Hip-hop

Hi-Tek (“Breakin’ Bread,” Hi-Teknology, Rawkus, 2001)

Often the artists/releases, across jazz/hip-hop that click with me tend to be the ones that garnered ambivalent, grudging responses to their work when it came out; Hi-Tek’s debut solo album from 2001 is a case in point.

Writing music reviews isn’t easy, especially when working under pressure, but it’s hard to understand the luke-warm responses this record received. Take, for example, the response to this track, “Breakin’ Bread” which I think is phenomenal, perhaps even an example of a perfect hip-hop song from that era.

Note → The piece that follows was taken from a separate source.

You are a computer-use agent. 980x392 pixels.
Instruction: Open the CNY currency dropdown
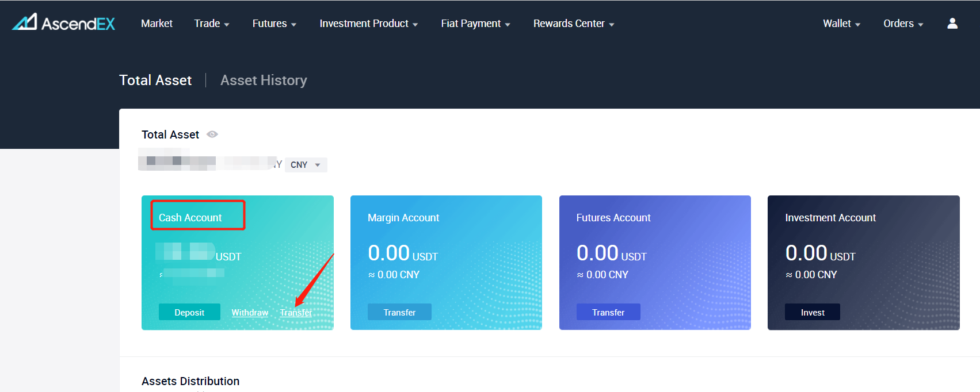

One contemporary reviewer was prompted to say: ‘On the radio accessible Wannabattle collective track Breakin’ Bread we are given an entertaining posse cut over a beat that changes up enough between verses to keep from getting repetitive.’ (Ah thanks). The AllMusic review, meanwhile, covered the territory well enough, but ends on this note, wondering if after this release Hi-Tek will ‘claim his rightful spot among hip-hop's elite soundboys’. The first line of the review reads: ‘Since breaking in quietly with fellow Cincinnati residents Mood in the mid-'90s, DJ Hi-Tek's climb up the crate-digging ranks has been a slow one. (Cheers, then).  Here's yet another in the same vein.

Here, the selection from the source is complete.